Summary
Hyperopt: A Python library for optimizing the hyperparameters of machine learning algorithms
Authors: Bergstra, James, University of Waterloo; Yamins, Dan, Massachusetts Institute of Technology; Cox, David D., Harvard University
Track: Machine Learning
Most machine learning algorithms have hyperparameters that have a great impact on end-to-end system performance, and adjusting hyperparameters to optimize end-to-end performance can be a daunting task. Hyperparameters come in many varieties--continuous-valued ones with and without bounds, discrete ones that are either ordered or not, and conditional ones that do not even always apply (e.g., the parameters of an optional pre-processing stage)--so conventional continuous and combinatorial optimization algorithms either do not directly apply, or else operate without leveraging structure in the search space. Typically, the optimization of hyperparameters is carried out before-hand by domain experts on unrelated problems, or manually for the problem at hand with the assistance of grid search.

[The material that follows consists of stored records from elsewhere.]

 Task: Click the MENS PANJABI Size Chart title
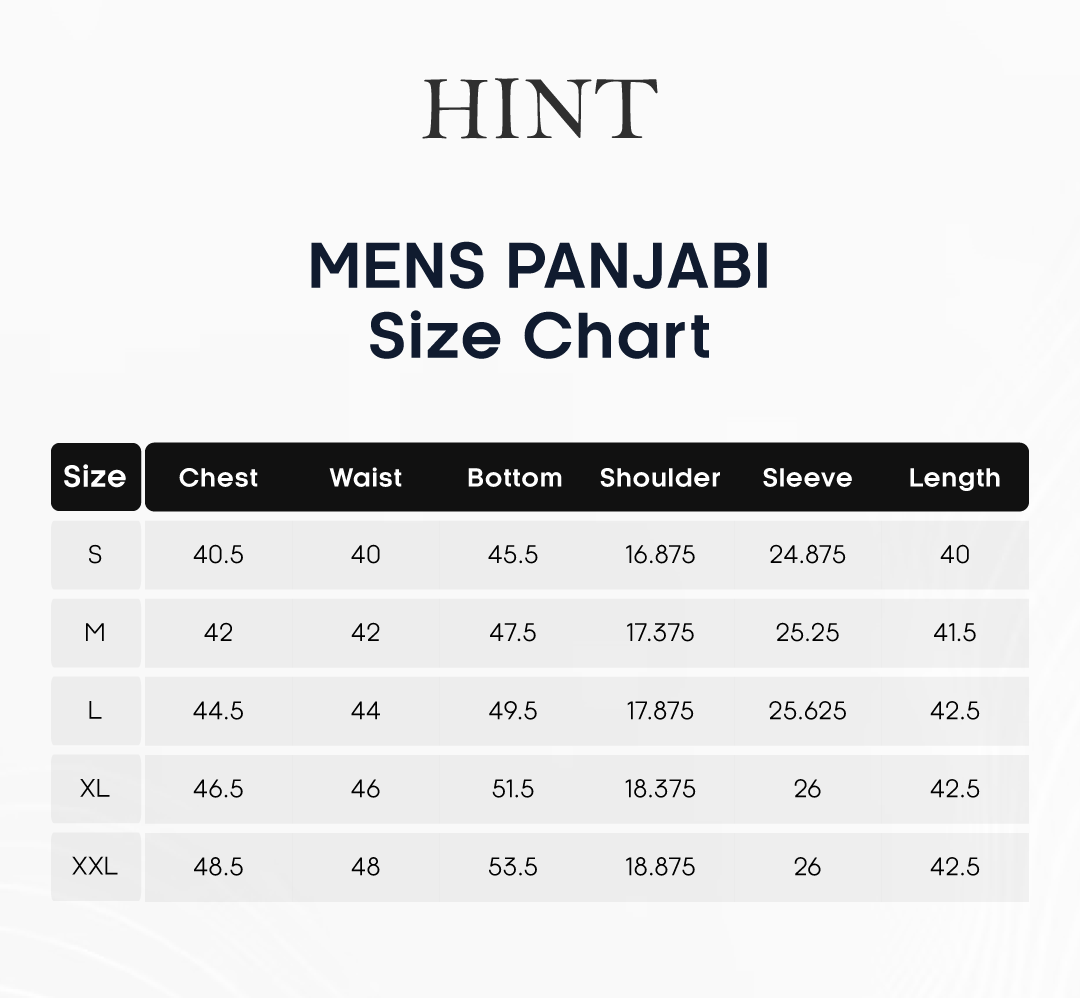coord(539,301)
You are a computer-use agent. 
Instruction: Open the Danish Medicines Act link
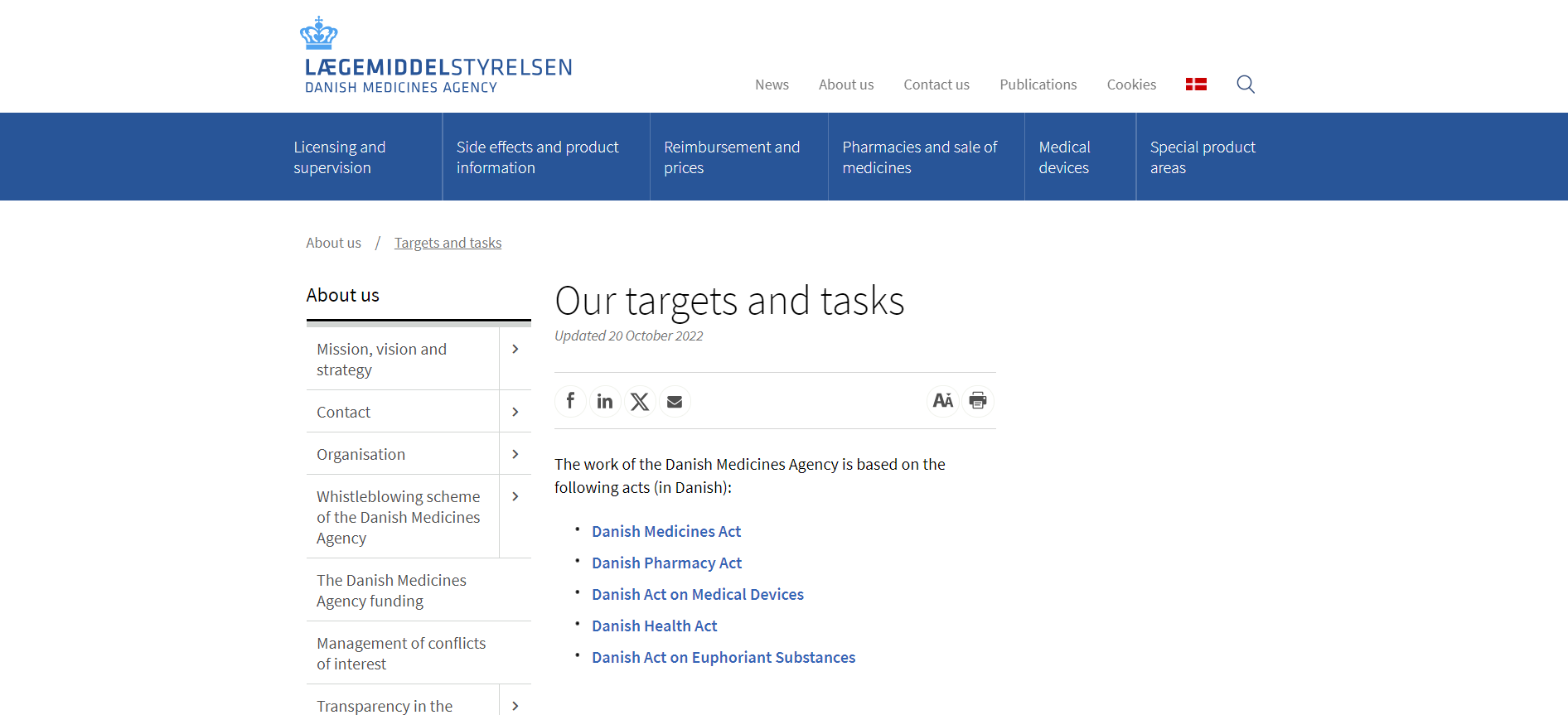666,532
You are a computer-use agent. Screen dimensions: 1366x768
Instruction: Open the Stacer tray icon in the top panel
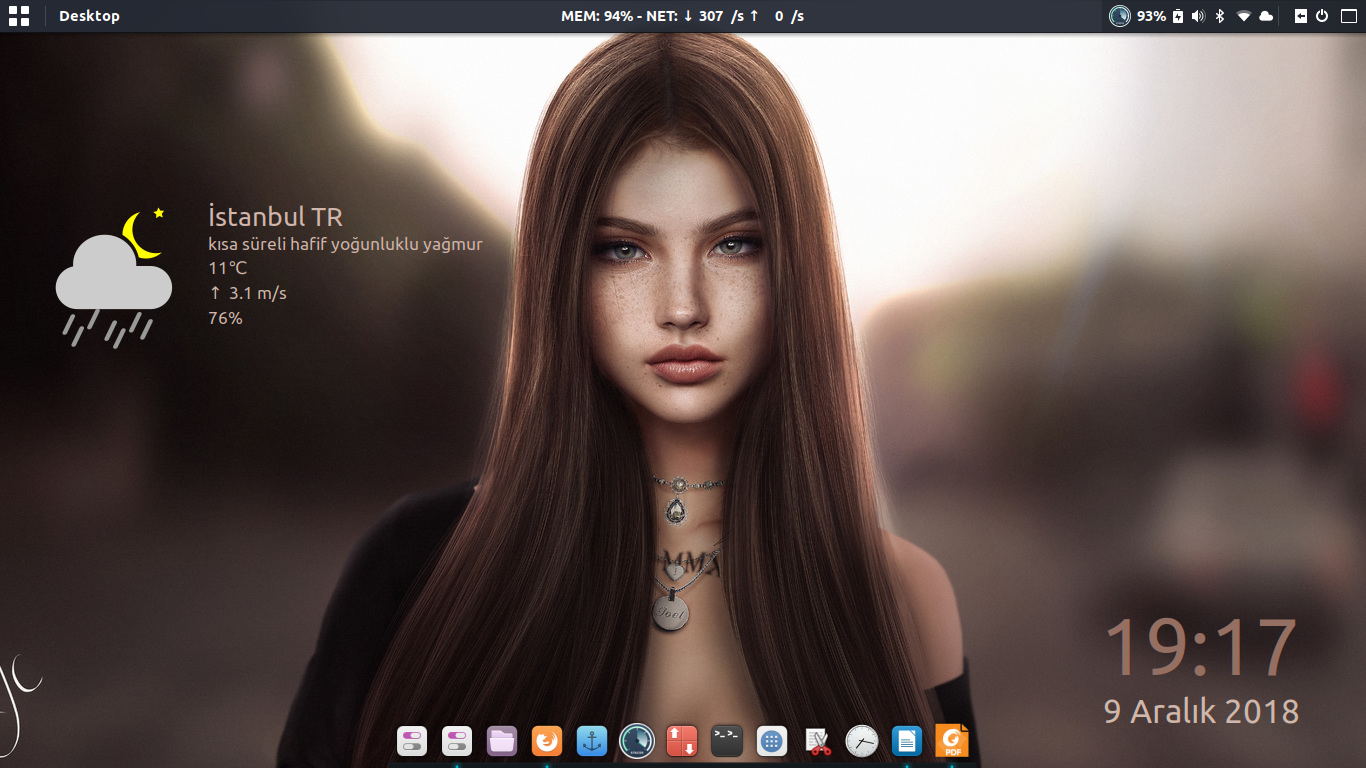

However, even random search has been shown to be competitive [1].
Better hyperparameter optimization algorithms (HOAs) are needed for two reasons:
HOAs formalize the practice of model evaluation, so that benchmarking experiments can be reproduced by different people.
Learning algorithm designers can deliver flexible fully-configurable implementations (of e.g. Deep Learning algorithms) to non-experts, so long as they also provide a corresponding HOA.
Hyperopt provides serial and parallelizable HOAs via a Python library [2, 3]. Fundamental to its design is a protocol for communication between (a) the description of a hyperparameter search space, (b) a hyperparameter evaluation function (machine learning system), and (c) a hyperparameter search algorithm. This protocol makes it possible to make generic HOAs (such as the bundled "TPE" algorithm) work for a range of specific search problems. Specific machine learning algorithms (or algorithm families) are implemented as hyperopt search spaces in related projects: Deep Belief Networks [4], convolutional vision architectures [5], and scikit-learn classifiers [6]. My presentation will explain what problem hyperopt solves, how to use it, and how it can deliver accurate models from data alone, without operator intervention.